*REQUIRED WORK*: Among the entries that follow, find the lines containing the string "menu" and copy them.

*THE DATA*:
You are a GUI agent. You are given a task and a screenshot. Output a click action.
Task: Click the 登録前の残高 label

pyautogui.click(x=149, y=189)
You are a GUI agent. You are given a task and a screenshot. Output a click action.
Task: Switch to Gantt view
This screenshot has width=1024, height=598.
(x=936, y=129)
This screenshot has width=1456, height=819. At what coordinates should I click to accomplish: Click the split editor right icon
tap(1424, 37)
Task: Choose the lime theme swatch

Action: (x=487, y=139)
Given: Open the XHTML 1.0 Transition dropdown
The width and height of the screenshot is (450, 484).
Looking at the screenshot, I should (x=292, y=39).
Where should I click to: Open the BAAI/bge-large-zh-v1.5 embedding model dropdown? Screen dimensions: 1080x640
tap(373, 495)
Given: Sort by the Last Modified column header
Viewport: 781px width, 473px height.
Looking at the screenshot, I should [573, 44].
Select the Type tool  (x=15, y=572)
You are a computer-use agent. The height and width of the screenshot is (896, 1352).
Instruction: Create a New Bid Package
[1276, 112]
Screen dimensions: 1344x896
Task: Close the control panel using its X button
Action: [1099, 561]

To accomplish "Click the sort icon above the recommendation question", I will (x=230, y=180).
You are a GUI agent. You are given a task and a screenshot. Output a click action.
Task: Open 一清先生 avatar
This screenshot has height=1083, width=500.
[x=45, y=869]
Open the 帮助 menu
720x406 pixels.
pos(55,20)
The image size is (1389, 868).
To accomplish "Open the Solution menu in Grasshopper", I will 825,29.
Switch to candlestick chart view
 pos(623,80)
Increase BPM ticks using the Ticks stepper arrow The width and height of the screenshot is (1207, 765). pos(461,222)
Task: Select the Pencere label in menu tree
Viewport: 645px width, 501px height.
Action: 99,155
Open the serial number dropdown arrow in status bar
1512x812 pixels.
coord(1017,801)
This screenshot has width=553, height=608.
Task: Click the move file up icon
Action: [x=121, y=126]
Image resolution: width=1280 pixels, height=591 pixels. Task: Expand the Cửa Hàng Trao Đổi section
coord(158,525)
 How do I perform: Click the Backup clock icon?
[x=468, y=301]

*ANSWER TO THIS PROBLEM*:
Open the 帮助 menu
To accomplish "Open the Solution menu in Grasshopper", I will 825,29.
Task: Select the Pencere label in menu tree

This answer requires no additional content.